The output for this example here have to be:
Sample output
1.722
So now, how to find out how many bits have every letter with huffman coding?
1
To solve this you need to create the huffman tree and compute the bits needed to represent every symbol. Then you can compute total bits needed for original string in huffman encoding and divide by number of characters.
First you map your input string based on the original character encoding :
00 A
10 B
10 B
01 C
01 C
01 C
00 A
10 B
11 D
01 C
01 C
01 C
01 C
01 C
10 B
01 C
10 B
00 A
Next you count number of occurrence of each character:
3 00,A
9 01,C
5 10,B
1 11,D
Now we make a min priority queue using the occurrence as key, this looks like :
[(1,D), (3,A), (5, B), (9,C)]
Keep applying the huffman process ( http://en.wikipedia.org/wiki/Huffman_coding ). So first you combine D and A to make a new node ‘DA’ which key = 1+3 = 4. Put this back in the priority queue:
[(4, DA), (5, B), (9,C)]
Now DA and B combine to give DAB:
[(9, DAB), (9,C)]
Now DAB and C combine to give root node : ‘DABC’
[(18, DABC)]
Now the process stops and we give each character a new encoding based on how far it is away from the root node. ‘C’ was combined the last so that get’s only one bit. Let’s say I always use ‘0’ for the second element ( of the two that got picked from priority queue). The implicit bits are represented in parenthesis:
C = 0, DAB = 1
B = (1) 0, DA = (1) 1
A = (11) 0, D = (11) 1
So you get the encoding:
C = 0
B = 10
A = 110
D = 111
Encoding original message:
Total bits needed = 9 * 1 + 5 * 2 + 3 * 3 + 3 * 1
= 9 + 10 + 9 + 3
= 31
Number of Characters = 18
Average bits = 31 / 18 = 1.722222
3
Once you have the Huffman coding tree, the optimum code for each symbol is given by the path to the symbol in the tree.

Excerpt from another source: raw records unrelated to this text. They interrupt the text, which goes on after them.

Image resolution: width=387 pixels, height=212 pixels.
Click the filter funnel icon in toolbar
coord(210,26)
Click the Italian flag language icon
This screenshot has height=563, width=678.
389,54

For instance, let’s take this tree and say that left is 0 and right is 1 (this is arbitrary) :
/
A
/
B
/
C D
Path to A is left, therefore its optimum code is 0, the length of this code is 1 bit.
Path to B is right, left, its code is 10, length 2 bits.
C is right, right, left, code 110 ,3 bits, and D right, right, right, right, code 1111, 4 bits.
Now you have the length of each code and you already computed the frequency of each symbol.
The average bits per symbol is the average across these code lengths weighted by the frequency of their associated symbols.